Stern's tech tweak is misguided

Published Nov. 18, 2010 12:00 a.m. EST

In the aftermath of the Tim Donaghy controversy, NBA commissioner David Stern has given his refs even more power to influence games.


The NBA’s new emphasis/guidelines on issuing technical fouls is the equivalent of Auburn University naming Cam Newton’s mama athletics director.

Yeah, Cecil Newton is just a rogue parent. There are no other Newtons looking to trade Cam for Cash.


The previous statement is laughable. Just as laughable as the way Stern is trying to crack down on his players for acting like Rasheed Wallace every time the refs blow a whistle. It’s far too subjective, emotional and personal. It leaves far too much power in the hands of people we know can fall victim to corruption.

Of the numerous steps Stern has taken to enhance the image of his players and appeal to the league’s corporate sponsors -- dress code, harsh rules about fighting, etc. -- the tech rule is the lone one I feel is a massive error.

Allow me to clarify. I agree with Stern’s motive. I object to his solution.

Nothing was worse than watching Rasheed Wallace or another unappreciative, undisciplined NBA prima donna yell at a ref while play continued up the court. It created the impression the player cared more about showing up the referees than actually competing.

You watch the NBA to see the world’s best athletes compete, not bicker with a 45-year-old man.

I’m sure the league’s research with customers showed paying fans were turned off by Rasheed’s gyrations, antics and rants.
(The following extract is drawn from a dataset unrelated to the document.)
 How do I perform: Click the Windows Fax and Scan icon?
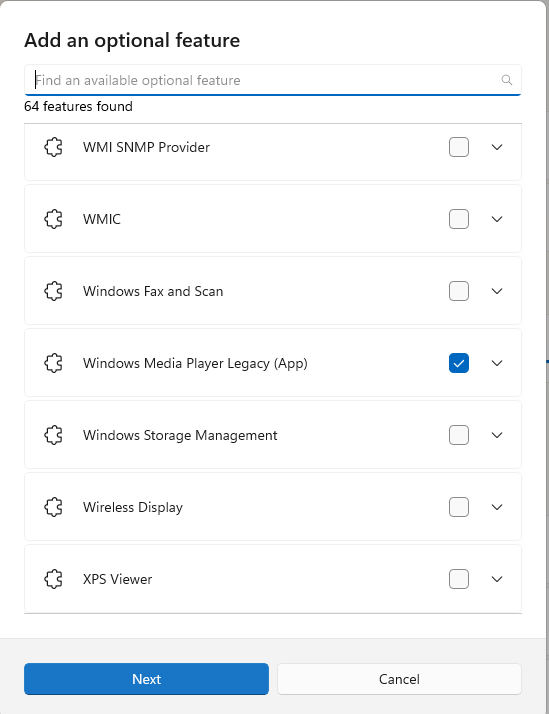coord(53,291)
Two or three years ago, I began telling my friends who follow the NBA that I wished the league would ban players from speaking to the refs. Only the head coach should be allowed to speak to the refs during play and only an assistant coach and a team captain should be allowed to talk to the refs during a stop in the action.

Stern’s rule now has the refs trying to interpret body language. This is an absolute recipe for corruption and controversy. Nearly every night there’s at least one example of a ref whistling a player for a tech for no good reason. Basically, a ref can give a team a free throw any time he/she wants to.
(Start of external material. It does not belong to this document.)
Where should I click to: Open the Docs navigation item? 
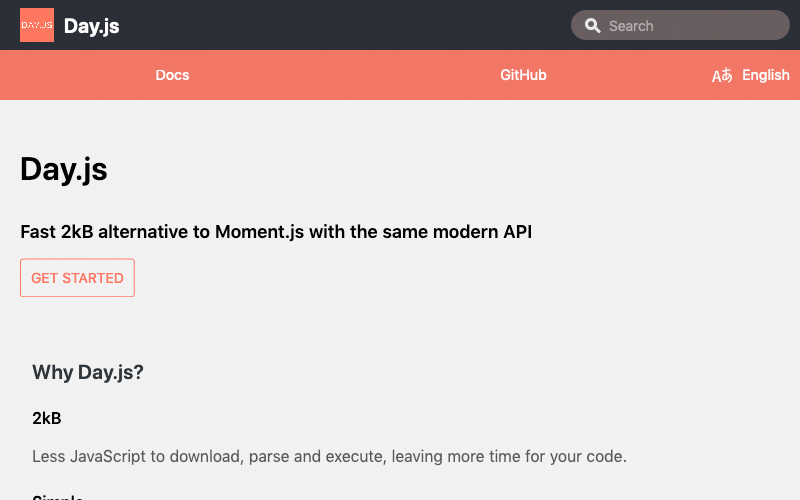pos(172,75)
If there’s another Tim Donaghy in the league, Stern has armed him with a stealth-like weapon for point shaving.

Besides the corruption aspect, there are additional problems.
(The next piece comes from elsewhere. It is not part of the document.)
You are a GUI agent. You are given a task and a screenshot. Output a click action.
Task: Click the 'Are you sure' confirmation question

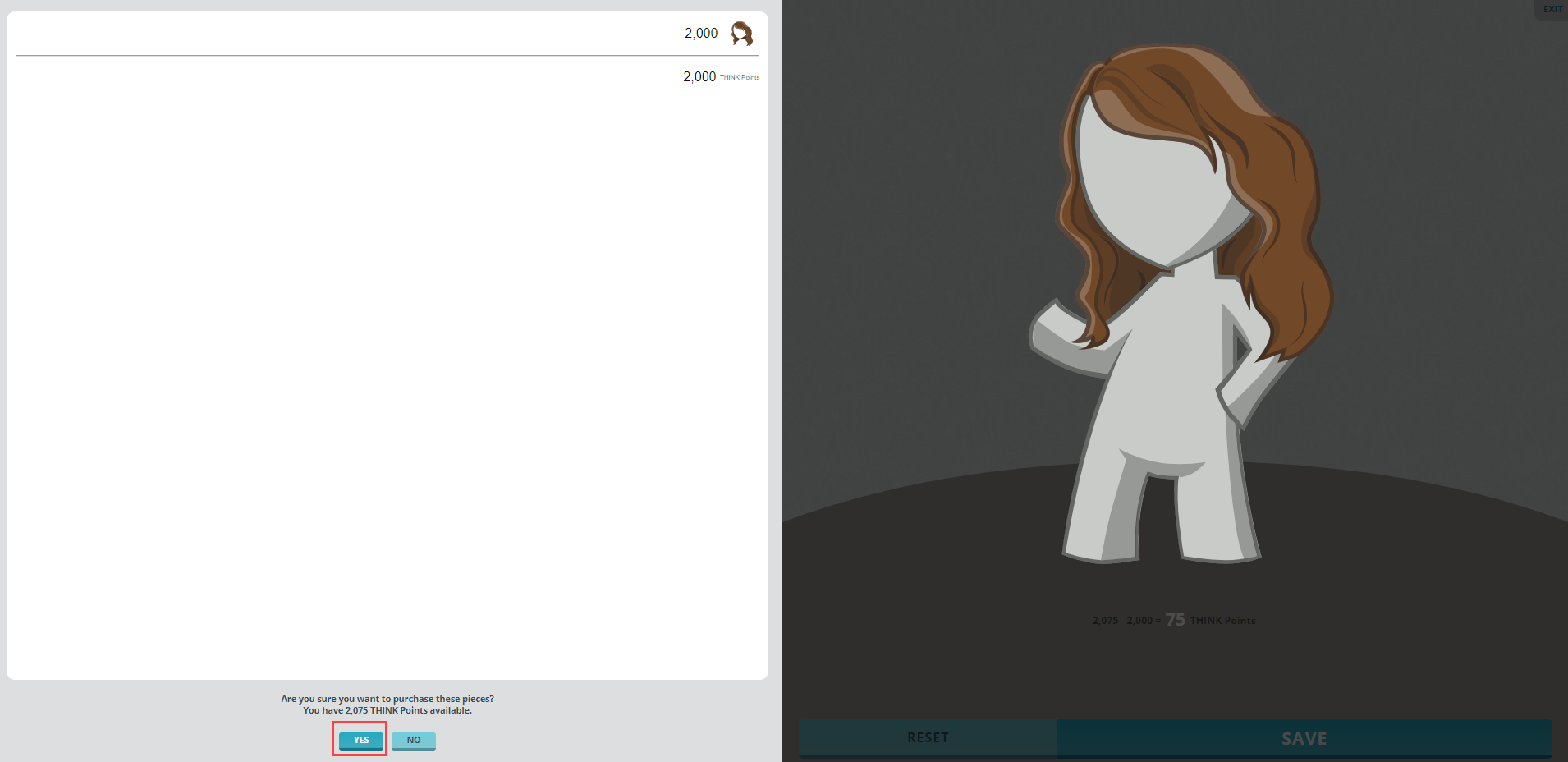coord(387,699)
The new rule is bad for television. A good TV producer captures the emotion of the game. Lamar Odom driving the lane, sinking a shot, pumping his fist and shouting “and 1” is good TV. In the Lakers’ loss to the Suns, instead of being good TV, it was illegal and a momentum killer. The refs hit him with a technical foul and increased Phoenix’s lead to three points late in the game.

Fans don’t want robots. Within reason, we want to see their emotion. Their body language often signals to us how much they care.

Boston’s Glen “Big Baby” Davis is one of my favorite players to watch. He’s oversized and plays the game with great emotion and energy. I don’t want him containing his emotion out of fear he might get a technical for “showing up” a ref.

OK, you know where this is inevitably headed, right?

Someone is going to claim the application of the rule is discriminatory. The players are predominantly black and the refs are predominantly white. The players are predominantly spoiled millionaires. The refs are predominantly not spoiled millionaires. It’s a culture clash, and one group has all the power.

The new rule invites the referees to settle personal scores with players and/or teams they don’t like. It begs the refs to do exactly what Tim Donaghy claimed a percentage of them were already doing.

Again, I support the intent of the rule. Why not let an uninvolved ref seated court side with a television monitor implement the rule? An objective person removed from the action can more fairly make subjective rulings. Create a sideline ref and let that ref use instant replay to determine whether a player was channeling his inner Rasheed Wallace or simply showing the natural emotion that comes from competition.

Has David Stern ever competed as an athlete? If he had, he’d be more reluctant to adopt rules based solely on the recommendation of a focus group.

If the league really wants to make the game more appealing to its corporate customers, make the tatted players wear long-sleeve jerseys. Tats contribute nothing to the game. Player emotion adds to the drama.